Your task is to repeat the entries exactly from their first line through the line with "Task: Save the VLDAP Service settings", and to stop there.

________________________

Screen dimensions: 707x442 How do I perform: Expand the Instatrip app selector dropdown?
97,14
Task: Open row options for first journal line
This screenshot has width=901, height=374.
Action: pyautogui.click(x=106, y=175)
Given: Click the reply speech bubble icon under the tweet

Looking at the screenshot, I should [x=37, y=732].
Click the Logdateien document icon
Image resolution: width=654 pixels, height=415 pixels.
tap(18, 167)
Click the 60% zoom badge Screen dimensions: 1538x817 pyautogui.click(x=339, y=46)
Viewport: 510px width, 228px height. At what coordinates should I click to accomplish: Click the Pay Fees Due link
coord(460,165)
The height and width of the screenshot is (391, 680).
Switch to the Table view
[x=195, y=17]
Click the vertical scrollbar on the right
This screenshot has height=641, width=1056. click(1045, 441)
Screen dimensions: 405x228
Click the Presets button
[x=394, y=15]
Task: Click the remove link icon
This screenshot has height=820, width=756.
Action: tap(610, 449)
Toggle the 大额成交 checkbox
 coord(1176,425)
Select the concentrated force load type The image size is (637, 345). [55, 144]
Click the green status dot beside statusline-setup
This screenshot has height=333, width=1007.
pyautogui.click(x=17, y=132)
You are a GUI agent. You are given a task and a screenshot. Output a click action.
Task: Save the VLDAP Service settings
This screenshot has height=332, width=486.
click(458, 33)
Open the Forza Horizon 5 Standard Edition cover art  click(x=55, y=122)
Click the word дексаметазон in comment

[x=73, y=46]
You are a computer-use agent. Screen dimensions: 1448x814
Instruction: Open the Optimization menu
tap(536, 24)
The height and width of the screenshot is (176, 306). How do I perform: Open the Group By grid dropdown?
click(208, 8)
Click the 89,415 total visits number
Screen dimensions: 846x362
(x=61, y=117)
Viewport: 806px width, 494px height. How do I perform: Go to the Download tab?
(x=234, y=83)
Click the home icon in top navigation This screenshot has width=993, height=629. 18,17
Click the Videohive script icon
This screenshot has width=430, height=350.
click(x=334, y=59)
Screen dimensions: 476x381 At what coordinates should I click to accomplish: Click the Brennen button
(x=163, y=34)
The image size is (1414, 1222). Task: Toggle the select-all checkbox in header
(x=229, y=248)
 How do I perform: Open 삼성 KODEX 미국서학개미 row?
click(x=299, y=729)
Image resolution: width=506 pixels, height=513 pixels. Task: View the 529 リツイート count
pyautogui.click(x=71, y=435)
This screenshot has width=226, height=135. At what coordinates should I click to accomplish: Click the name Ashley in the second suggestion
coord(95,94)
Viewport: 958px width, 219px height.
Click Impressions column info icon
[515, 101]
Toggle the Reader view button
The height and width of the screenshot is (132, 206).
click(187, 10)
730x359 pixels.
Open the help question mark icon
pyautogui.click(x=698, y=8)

________________________

Response to the exercise ::
Screen dimensions: 707x442 How do I perform: Expand the Instatrip app selector dropdown?
97,14
Task: Open row options for first journal line
This screenshot has width=901, height=374.
Action: pyautogui.click(x=106, y=175)
Given: Click the reply speech bubble icon under the tweet

Looking at the screenshot, I should [x=37, y=732].
Click the Logdateien document icon
Image resolution: width=654 pixels, height=415 pixels.
tap(18, 167)
Click the 60% zoom badge Screen dimensions: 1538x817 pyautogui.click(x=339, y=46)
Viewport: 510px width, 228px height. At what coordinates should I click to accomplish: Click the Pay Fees Due link
coord(460,165)
The height and width of the screenshot is (391, 680).
Switch to the Table view
[x=195, y=17]
Click the vertical scrollbar on the right
This screenshot has height=641, width=1056. click(1045, 441)
Screen dimensions: 405x228
Click the Presets button
[x=394, y=15]
Task: Click the remove link icon
This screenshot has height=820, width=756.
Action: tap(610, 449)
Toggle the 大额成交 checkbox
 coord(1176,425)
Select the concentrated force load type The image size is (637, 345). [55, 144]
Click the green status dot beside statusline-setup
This screenshot has height=333, width=1007.
pyautogui.click(x=17, y=132)
You are a GUI agent. You are given a task and a screenshot. Output a click action.
Task: Save the VLDAP Service settings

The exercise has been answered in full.